Short problem: Reproduce the records below word for word, keeping each line in its original order.

[BEGIN]

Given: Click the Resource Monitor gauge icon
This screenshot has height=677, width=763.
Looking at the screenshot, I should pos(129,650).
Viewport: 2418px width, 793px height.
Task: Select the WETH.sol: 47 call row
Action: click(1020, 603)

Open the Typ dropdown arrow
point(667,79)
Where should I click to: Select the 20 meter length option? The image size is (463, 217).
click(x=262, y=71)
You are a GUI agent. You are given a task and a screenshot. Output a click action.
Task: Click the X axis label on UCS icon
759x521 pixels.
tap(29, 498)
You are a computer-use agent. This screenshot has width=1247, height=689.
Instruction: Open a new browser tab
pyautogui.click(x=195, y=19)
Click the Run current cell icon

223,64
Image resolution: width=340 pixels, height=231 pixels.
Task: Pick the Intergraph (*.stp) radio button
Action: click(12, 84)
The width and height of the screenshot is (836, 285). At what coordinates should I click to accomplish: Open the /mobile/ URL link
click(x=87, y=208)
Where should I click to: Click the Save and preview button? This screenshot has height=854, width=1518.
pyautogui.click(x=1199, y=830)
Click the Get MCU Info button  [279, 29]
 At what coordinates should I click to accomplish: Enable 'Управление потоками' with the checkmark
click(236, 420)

[END]

Exercise solution:
Given: Click the Resource Monitor gauge icon
This screenshot has height=677, width=763.
Looking at the screenshot, I should pos(129,650).
Viewport: 2418px width, 793px height.
Task: Select the WETH.sol: 47 call row
Action: click(1020, 603)

Open the Typ dropdown arrow
point(667,79)
Where should I click to: Select the 20 meter length option? The image size is (463, 217).
click(x=262, y=71)
You are a GUI agent. You are given a task and a screenshot. Output a click action.
Task: Click the X axis label on UCS icon
759x521 pixels.
tap(29, 498)
You are a computer-use agent. This screenshot has width=1247, height=689.
Instruction: Open a new browser tab
pyautogui.click(x=195, y=19)
Click the Run current cell icon

223,64
Image resolution: width=340 pixels, height=231 pixels.
Task: Pick the Intergraph (*.stp) radio button
Action: click(12, 84)
The width and height of the screenshot is (836, 285). At what coordinates should I click to accomplish: Open the /mobile/ URL link
click(x=87, y=208)
Where should I click to: Click the Save and preview button? This screenshot has height=854, width=1518.
pyautogui.click(x=1199, y=830)
Click the Get MCU Info button  [279, 29]
 At what coordinates should I click to accomplish: Enable 'Управление потоками' with the checkmark
click(236, 420)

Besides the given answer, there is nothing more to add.